Cheney’s defeat follows that of the last Bush to hold public office, Jeb’s son George P. Bush, who was defeated in the Republican primary for Texas attorney general by Trump-backed Ken Paxton in May .
On Fox News, conservative writer Charlie Kirk called Tuesday’s election a “mass repudiation” of the Bush-Cheney-McCain era.
New York Rep. Elise Stefanik, who replaced Cheney in the House GOP leadership and endorsed Hageman, said in a statement that she was glad to see Pelosi’s “puppet” defeated.
Former Wyoming Sen. Alan Simpson, who served in Congress with Dick Cheney and has known Liz Cheney since childhood, says he can no longer recognize the party he joined, casting his first presidential vote for Dwight Eisenhower.
“What’s happened to our party is the fear of Donald J. Trump,” Simpson said.
Founded in the mid-19th century, the GOP’s core conservative values have morphed in the Trump era into a strain of politics more focused on grievances at home and isolationism abroad.

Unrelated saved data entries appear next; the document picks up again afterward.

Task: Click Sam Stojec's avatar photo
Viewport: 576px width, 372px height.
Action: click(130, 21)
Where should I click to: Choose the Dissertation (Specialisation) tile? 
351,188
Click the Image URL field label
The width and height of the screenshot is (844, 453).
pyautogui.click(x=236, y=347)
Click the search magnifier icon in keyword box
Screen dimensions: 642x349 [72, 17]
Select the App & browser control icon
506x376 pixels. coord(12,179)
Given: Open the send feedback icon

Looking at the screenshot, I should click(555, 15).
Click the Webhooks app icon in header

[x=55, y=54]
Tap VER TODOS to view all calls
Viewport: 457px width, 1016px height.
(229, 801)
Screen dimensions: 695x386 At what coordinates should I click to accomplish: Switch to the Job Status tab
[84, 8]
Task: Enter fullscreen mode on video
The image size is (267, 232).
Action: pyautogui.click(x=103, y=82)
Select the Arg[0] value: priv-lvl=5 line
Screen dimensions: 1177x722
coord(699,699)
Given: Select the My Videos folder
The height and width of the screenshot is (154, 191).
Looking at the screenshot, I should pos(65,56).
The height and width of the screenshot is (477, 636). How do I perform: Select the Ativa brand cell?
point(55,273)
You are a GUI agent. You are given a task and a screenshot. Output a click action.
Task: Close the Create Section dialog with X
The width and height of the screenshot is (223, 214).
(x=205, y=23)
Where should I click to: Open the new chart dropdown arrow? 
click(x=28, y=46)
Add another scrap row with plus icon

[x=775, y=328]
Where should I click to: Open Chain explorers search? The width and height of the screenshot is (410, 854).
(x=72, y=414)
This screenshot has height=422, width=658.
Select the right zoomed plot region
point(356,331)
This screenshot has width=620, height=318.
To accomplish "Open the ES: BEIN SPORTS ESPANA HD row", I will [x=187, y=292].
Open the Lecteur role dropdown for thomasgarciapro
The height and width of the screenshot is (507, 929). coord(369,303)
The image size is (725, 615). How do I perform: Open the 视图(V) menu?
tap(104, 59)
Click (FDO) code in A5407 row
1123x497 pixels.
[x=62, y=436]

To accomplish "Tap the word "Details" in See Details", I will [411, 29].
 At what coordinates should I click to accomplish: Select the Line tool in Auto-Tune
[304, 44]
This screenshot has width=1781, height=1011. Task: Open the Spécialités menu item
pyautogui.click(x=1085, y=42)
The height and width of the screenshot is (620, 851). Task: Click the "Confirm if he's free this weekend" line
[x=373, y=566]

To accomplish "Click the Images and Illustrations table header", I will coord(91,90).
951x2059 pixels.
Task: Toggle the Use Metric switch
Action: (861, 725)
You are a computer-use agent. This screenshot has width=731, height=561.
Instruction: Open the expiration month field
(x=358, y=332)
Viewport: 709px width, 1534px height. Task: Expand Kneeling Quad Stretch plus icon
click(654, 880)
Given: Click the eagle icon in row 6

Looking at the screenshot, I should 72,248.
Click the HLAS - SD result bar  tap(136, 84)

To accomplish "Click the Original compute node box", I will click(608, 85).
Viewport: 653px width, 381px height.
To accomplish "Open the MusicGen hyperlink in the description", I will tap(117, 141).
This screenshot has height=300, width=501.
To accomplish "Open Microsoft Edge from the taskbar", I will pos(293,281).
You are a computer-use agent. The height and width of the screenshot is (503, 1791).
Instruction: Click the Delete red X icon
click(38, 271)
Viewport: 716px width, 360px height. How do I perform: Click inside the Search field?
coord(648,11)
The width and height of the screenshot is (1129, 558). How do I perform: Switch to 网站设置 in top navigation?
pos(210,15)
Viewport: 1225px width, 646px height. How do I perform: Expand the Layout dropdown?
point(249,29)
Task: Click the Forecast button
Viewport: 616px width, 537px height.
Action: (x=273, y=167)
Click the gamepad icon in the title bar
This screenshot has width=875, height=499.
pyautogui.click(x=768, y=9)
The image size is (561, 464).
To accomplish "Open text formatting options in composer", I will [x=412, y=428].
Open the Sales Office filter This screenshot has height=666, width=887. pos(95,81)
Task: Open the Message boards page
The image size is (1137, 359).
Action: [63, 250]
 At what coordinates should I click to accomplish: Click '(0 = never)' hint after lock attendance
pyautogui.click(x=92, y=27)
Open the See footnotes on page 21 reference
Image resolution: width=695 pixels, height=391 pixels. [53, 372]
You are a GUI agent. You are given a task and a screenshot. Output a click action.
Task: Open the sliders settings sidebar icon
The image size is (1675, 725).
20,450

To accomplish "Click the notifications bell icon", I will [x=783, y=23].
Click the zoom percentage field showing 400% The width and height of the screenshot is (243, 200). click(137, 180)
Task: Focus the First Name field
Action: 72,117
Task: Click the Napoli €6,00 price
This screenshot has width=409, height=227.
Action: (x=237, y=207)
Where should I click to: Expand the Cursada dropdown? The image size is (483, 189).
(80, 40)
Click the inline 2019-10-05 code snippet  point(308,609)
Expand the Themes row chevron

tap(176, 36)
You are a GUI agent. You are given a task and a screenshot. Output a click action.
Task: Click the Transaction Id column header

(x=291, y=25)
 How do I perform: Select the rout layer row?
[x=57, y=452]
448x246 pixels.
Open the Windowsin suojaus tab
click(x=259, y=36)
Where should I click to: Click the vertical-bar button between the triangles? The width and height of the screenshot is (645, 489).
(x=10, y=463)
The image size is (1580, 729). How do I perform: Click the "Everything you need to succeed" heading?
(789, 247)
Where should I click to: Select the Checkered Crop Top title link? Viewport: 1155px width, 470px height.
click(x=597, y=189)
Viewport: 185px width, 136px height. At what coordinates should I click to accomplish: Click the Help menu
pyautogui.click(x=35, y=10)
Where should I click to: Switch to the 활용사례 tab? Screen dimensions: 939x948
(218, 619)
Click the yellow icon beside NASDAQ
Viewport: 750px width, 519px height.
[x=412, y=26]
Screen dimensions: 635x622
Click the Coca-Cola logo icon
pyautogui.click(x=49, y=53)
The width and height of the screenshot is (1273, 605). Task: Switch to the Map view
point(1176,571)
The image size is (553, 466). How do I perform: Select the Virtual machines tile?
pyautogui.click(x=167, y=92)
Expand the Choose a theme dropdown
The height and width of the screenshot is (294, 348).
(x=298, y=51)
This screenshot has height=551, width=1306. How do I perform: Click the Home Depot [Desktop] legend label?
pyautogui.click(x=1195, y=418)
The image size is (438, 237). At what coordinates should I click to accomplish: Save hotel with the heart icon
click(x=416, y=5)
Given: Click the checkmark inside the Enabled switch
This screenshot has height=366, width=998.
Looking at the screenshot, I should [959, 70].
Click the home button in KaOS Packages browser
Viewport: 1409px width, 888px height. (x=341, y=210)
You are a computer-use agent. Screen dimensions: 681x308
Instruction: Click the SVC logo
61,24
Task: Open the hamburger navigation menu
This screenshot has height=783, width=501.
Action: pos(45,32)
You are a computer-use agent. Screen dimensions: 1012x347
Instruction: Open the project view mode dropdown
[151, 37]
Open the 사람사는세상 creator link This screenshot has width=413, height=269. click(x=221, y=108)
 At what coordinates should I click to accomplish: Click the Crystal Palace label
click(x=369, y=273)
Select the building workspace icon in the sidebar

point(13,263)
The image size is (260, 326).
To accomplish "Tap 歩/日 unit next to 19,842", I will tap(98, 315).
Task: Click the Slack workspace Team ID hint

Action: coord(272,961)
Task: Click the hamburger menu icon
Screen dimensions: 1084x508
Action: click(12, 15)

Those running for Congress include many Republican incumbents who voted against certifying Joe Biden’s election, bolstering Trump’s relentlessly false allegations of a rigged election and fueling the Jan. 6 riot on Capitol Hill.
And many of the GOP’s new congressional candidates are also opt-outs, according to a Democratic count.
“The House is — should be — the people’s House,” said former Republican Rep. Carlos Curbelo of Florida. Instead, he said, “It’s controlled by Mr. Trump.”
Cheney walks alone for days on Capitol Hill, flanked by plainclothes Capitol Police officers guarding her amid an onslaught of violent threats.
Her mission to deny Trump a return to the presidency is evident in her daily schedule, with much of her time devoted to deepening and completing the work of the 6/1 committee.